Le funzioni primarie di Tylvalosin possono essere riassunte in tre aspetti: in primo luogo, inibisce efficacemente la replicazione del virus PRRS, controllando così le focolai di PRR negli allevamenti di maiale. Numerosi studi hanno dimostrato che la tylvalosina inibisce significativamente la replicazione dei virus PRRS europei e americani in vitro. Dalla sua introduzione alla Cina nel 2004, i ricercatori hanno condotto numerosi esperimenti in vitro e in vivo e studi sul campo, confermando ulteriormente la sua capacità di inibire la replicazione del virus PRRS nei suini. Inoltre, nelle applicazioni pratiche, mentre l'aggiunta di quantità appropriate di tylvalosina ai suini della scuola materna e le scrofe in allattamento non può prevenire completamente l'infezione da virus PRRS, può ridurre significativamente la mortalità negli allevamenti di suini. Inoltre, se utilizzato in combinazione con un vaccino PRRS vivo, la tilvalosina può ridurre ulteriormente i tassi complessivi di mortalità, aborto e abbattimento.

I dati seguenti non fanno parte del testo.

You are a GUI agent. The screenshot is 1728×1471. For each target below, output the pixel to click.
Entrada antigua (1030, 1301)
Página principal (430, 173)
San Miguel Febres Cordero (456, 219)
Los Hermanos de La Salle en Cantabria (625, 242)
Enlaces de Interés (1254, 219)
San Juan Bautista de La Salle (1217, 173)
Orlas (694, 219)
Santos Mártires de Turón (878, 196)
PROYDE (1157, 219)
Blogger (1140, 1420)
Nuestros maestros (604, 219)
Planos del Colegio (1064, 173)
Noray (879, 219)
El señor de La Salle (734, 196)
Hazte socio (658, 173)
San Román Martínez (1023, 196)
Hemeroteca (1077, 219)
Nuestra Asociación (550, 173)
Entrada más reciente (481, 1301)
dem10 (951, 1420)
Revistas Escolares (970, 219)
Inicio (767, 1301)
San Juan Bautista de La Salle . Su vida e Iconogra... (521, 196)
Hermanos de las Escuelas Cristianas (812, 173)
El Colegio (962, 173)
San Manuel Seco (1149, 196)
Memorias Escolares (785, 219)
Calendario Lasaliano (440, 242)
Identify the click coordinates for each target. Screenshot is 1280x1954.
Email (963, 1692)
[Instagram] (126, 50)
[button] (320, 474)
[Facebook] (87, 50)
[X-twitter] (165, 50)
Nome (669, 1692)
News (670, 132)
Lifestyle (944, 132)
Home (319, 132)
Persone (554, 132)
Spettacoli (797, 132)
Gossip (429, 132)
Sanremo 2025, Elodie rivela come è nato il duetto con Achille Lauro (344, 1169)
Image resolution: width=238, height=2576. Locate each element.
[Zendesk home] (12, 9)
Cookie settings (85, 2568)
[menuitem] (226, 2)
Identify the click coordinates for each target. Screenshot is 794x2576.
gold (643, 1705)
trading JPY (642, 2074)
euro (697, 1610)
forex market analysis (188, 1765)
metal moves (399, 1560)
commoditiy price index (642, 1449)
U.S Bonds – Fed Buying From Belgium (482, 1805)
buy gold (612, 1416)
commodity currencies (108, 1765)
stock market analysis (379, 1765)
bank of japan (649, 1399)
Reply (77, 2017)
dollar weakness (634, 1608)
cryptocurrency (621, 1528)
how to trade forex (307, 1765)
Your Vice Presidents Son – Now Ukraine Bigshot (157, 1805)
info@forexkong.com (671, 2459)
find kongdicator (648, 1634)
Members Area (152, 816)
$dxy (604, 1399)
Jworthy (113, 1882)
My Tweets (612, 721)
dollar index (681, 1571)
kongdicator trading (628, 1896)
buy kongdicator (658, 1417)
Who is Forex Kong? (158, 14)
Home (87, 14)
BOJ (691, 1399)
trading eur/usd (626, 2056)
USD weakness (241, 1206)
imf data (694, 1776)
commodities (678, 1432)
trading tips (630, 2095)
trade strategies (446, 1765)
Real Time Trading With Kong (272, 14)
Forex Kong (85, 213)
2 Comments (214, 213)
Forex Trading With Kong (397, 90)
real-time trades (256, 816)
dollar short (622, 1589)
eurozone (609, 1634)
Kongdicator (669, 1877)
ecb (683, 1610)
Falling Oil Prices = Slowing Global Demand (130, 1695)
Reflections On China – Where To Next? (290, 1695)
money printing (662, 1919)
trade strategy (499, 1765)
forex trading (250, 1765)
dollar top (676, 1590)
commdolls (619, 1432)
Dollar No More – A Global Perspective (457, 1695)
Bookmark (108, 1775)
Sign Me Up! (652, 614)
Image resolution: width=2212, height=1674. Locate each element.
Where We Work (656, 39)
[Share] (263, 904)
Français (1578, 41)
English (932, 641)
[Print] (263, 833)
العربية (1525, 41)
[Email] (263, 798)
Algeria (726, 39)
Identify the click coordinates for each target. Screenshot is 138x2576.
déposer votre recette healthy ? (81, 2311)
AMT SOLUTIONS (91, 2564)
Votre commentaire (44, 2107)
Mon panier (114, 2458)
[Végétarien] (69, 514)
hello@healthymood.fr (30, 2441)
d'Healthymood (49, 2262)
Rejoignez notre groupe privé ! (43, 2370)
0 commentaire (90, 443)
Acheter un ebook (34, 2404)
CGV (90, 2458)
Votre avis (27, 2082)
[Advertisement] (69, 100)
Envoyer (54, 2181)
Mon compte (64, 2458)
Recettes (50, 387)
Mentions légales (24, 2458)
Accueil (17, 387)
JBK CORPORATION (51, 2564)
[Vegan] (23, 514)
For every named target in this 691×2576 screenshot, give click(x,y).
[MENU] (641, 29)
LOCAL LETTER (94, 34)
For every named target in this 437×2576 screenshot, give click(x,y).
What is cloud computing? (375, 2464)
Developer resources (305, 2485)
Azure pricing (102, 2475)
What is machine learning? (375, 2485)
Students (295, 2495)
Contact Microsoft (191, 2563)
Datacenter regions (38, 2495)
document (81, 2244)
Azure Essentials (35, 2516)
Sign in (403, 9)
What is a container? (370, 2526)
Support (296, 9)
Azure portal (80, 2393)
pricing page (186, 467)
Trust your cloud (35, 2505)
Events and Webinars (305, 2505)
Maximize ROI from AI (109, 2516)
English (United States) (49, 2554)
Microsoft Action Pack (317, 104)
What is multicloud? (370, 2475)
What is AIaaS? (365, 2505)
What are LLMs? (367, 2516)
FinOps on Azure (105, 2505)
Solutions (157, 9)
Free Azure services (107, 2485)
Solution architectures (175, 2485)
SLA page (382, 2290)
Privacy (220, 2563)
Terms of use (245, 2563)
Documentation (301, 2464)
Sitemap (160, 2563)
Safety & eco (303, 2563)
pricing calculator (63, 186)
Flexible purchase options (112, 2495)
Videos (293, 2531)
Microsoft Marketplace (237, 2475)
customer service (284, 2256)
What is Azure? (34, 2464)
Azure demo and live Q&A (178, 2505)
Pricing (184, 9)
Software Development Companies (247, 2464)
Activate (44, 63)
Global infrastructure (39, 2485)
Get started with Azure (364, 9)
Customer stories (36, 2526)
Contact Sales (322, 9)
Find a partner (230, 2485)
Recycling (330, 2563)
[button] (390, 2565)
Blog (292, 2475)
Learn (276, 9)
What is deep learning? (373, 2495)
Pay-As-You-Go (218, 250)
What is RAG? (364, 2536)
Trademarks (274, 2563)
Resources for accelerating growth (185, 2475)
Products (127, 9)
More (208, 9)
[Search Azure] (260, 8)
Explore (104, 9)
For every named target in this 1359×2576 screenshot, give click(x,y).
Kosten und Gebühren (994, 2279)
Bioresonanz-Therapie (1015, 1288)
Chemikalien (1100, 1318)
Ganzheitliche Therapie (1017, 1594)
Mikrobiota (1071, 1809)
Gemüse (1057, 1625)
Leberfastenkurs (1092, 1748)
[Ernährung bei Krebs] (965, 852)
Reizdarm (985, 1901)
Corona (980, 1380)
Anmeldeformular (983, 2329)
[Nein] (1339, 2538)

In secondo luogo, la tyvalosina può ridurre significativamente la risposta infiammatoria e il danno polmonare causato dal virus della malattia dell'orecchio blu. I ricercatori hanno scoperto che l'infezione da virus della malattia dell'orecchio blu richiede un ambiente a basso pH nell'endosoma e la titosina può semplicemente aumentare il valore del pH dell'endosoma, inibendo così efficacemente la replicazione virale. In sintesi, come importante farmaco antibiotico, la tyvalosina svolge un ruolo chiave nella risoluzione delle infezioni batteriche e di micoplasma. Il suo meccanismo d'azione unico e un'ampia attività antibatterica contro una varietà di agenti patogeni lo rendono una scelta importante nella pratica clinica veterinaria. (2) Il controllo della polmonite da micoplasma nei suini la tivalosina può raggiungere direttamente e rapidamente l'area danneggiata delle ciglia, uccidere continuamente ed efficiente i micoplasmi e diventare il farmaco più sensibile per il trattamento dell'infezione da micoplasma. Studiosi giapponesi e britannici hanno condotto studi clinici sull'efficacia della tivalosina contro il micoplasma. I risultati hanno mostrato che dopo che i suinetti sono stati sfidati artificialmente con il virus, la tyvalosina è stata somministrata attraverso acqua potabile mista, mostrando significativi effetti terapeutici clinici. (3) Controllo dell'ileite
L'ileite suina è una malattia del tratto digestivo causato da Lawsonia intracellularis, caratterizzata da diarrea emorragica, persistente o intermittente, e la sua incidenza ha continuato ad aumentare negli ultimi anni. La tilvalosina può penetrare rapidamente alle cellule epiteliali intestinali e agire sui ribosomi di Lawsonia intracellularis, causando la morte batterica e quindi curando completamente ileite. Elizabeth et al., Gli studiosi degli Stati Uniti e del Canada, hanno condotto un esperimento sull'infezione intracellulare di Lawsonia intracellularis in maialini da 5 -. Hanno usato il metodo di somministrazione di tylvalosina nell'acqua potabile per il trattamento e hanno ridotto con successo il tasso positivo IHC di Lawsonia intracellularis intracellulare nei suini infetti dal 90% al 40%.